What are the lines from the top of the entries through the one with "Task: Expand the All time dropdown chevron"? Write them out exactly, with no pictures.

━━━ Supplied records ━━━

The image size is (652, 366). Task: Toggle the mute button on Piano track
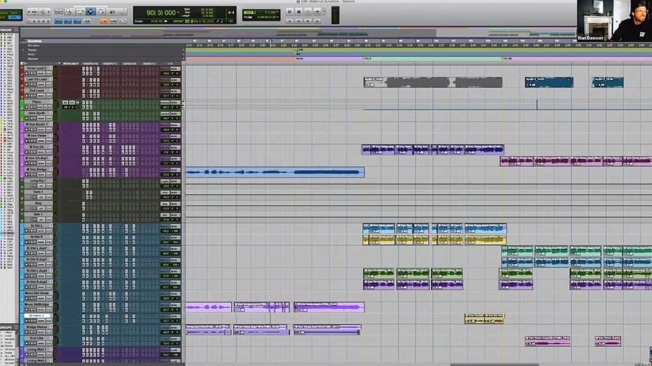point(35,107)
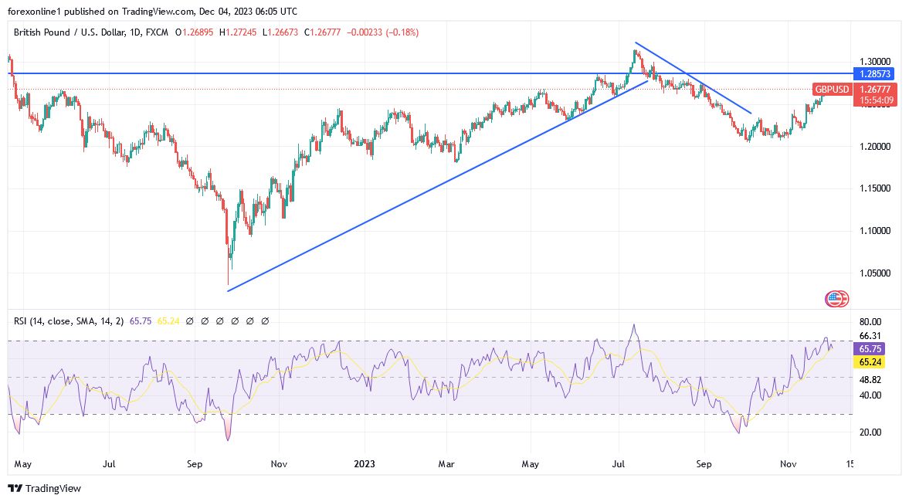Image resolution: width=909 pixels, height=502 pixels.
Task: Click the TradingView text link at the bottom
Action: [x=54, y=488]
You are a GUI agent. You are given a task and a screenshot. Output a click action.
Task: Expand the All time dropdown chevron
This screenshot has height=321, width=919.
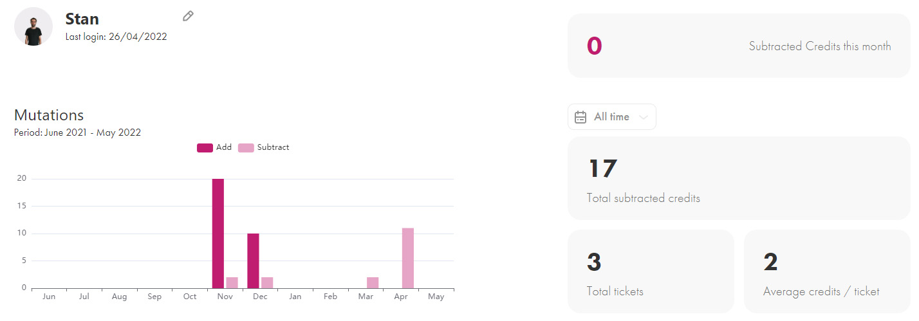click(643, 117)
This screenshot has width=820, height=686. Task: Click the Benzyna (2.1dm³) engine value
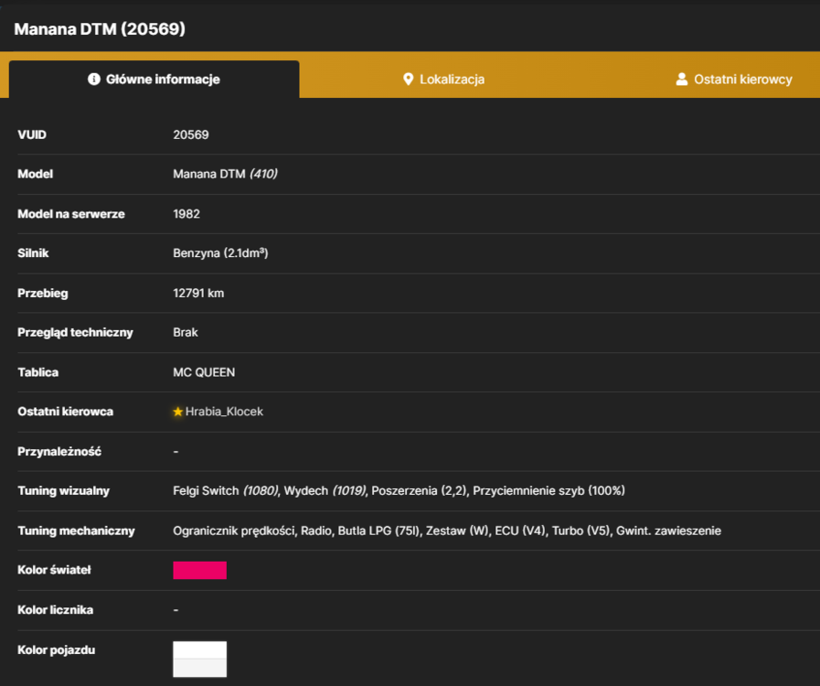220,253
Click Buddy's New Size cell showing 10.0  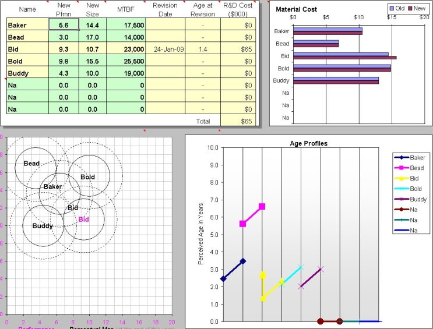click(x=93, y=73)
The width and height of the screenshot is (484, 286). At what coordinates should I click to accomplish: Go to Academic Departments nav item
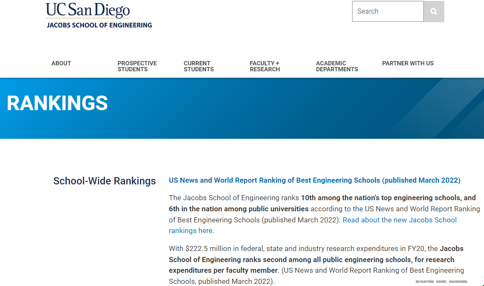coord(337,66)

━━━

- [Solution]:
The image size is (652, 366). Task: Toggle the mute button on Piano track
point(35,107)
Image resolution: width=909 pixels, height=502 pixels.
Task: Click the TradingView text link at the bottom
Action: [x=54, y=488]
You are a GUI agent. You are given a task and a screenshot. Output a click action.
Task: Expand the All time dropdown chevron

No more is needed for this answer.